◆ **Excerpt to read**
----

Showing the head on admission

The skull radiography showed normal findings in the bones. Brain computerized tomographic scan to exclude intracranial extension of the lesion was not done due to financial constraints. The clotting profile was normal. The packed cell volume was 21.4 % while other components of the complete blood count results were within normal limits. An aspirate from the swellings was haemorrhagic and did not clot in the syringe after 5–10 min. The aspirate did not yield any pathogen. At this point, a diagnosis of acute soft head syndrome was made.

While on admission, the scalp swellings progressively reduced in size. He was discharged home after 11 days of hospital admission to come back for follow-up. Physical examination during the follow-up visit 2 weeks after discharged home revealed that the scalp swellings had completely resolved (Fig. 2).

Fig. 2.

Fig. 2

Showing the head 2 weeks after discharge

Discussion

Sickle cell anaemia, characterized by homozygous presence of haemoglobin S, is a common cause of chronic anaemia among children of African descent [1]. In this condition, chronic anaemia leads to an increased need for blood production and results in intra-medullary or extra-medullary haematopoiesis [2]. Because of this increased need for blood, chronic anaemia is associated with increased cardiac output and high blood flow velocity, and it may lead to arterial tortuosity [3].

----

Stored records
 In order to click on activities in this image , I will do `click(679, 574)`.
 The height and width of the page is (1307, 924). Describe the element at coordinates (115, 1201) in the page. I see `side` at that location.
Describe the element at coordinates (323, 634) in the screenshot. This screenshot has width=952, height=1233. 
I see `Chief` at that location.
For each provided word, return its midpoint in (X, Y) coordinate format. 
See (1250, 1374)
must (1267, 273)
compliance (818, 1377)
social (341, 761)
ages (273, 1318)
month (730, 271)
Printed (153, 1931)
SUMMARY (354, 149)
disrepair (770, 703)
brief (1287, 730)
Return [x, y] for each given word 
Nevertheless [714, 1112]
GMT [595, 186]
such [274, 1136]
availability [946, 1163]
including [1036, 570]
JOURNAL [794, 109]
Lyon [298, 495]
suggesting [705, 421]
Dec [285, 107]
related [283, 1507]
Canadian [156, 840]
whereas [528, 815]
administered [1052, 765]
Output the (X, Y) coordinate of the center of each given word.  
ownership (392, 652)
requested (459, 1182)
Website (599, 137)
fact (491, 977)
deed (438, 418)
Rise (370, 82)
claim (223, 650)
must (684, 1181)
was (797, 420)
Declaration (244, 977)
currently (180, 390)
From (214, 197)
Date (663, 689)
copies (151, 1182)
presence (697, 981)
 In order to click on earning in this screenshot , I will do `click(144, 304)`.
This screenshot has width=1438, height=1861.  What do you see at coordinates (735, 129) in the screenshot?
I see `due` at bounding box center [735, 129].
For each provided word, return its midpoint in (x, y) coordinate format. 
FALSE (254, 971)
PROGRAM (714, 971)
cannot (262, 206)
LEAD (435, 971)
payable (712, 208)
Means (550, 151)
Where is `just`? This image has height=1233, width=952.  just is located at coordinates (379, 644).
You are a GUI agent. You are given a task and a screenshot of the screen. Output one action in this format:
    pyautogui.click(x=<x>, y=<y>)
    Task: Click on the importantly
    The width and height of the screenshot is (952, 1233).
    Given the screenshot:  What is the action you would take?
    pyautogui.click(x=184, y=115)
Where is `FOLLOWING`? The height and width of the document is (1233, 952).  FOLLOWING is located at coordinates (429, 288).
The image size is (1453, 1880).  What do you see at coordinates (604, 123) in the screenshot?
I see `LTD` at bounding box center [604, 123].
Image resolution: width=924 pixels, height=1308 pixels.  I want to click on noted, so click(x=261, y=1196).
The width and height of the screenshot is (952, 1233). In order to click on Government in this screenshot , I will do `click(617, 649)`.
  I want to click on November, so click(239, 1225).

----

◆ **Problem 1**
For each statement about the case report on sickle cell anaemia, answer yes or no according to the report and quote the words that decide it: (a) A brain CT scan was carried out to rule out intracranial extension of the lesion. (b) The patient left the hospital after 11 days of admission. (c) The aspirate from the swellings clotted in the syringe within 5–10 minutes.
◆ **Problem 2**
Extend the discussion section of the case report on sickle cell anaemia, starting after its last sentence.
The records are separate material and have nothing to do with the case report on sickle cell anaemia.

◆ **Written answer 1**
(a) No: "Brain computerized tomographic scan to exclude intracranial extension of the lesion was not done due to financial constraints."
(b) Yes: "He was discharged home after 11 days of hospital admission"
(c) No: "An aspirate from the swellings was haemorrhagic and did not clot in the syringe after 5–10 min."

◆ **Written answer 2**
Acute soft head syndrome is an uncommon manifestation of sickle cell disease but there are isolated case reports of children who presented with acute, rapidly progressive skull pain and swelling [2, 4]. The pathogenesis of this condition is not fully understood, but probably it is related to the skull infarction. It is thought that the expansion of intramedullary haematopoietic tissue results in the disruption of the inner and outer skull margins which may lead to thinning of cortical bones. These altered bone and periosteal structures as well as local vessel wall necrosis due to vaso-occlusion precipitate non-traumatic extravasation of blood and haematopoietic tissue into the subgaleal and epidural spaces [5].

The differential diagnosis in a child with haematoma must include bleeding diathesis. In the index case however, platelet count, prothrombin time and partial thromboplastin test were all within normal limits. The steady state packed cell volume of the patient herein reported was not known but is likely to have been higher than 21 % observed on admission. However, the patient remained stable even without blood transfusion.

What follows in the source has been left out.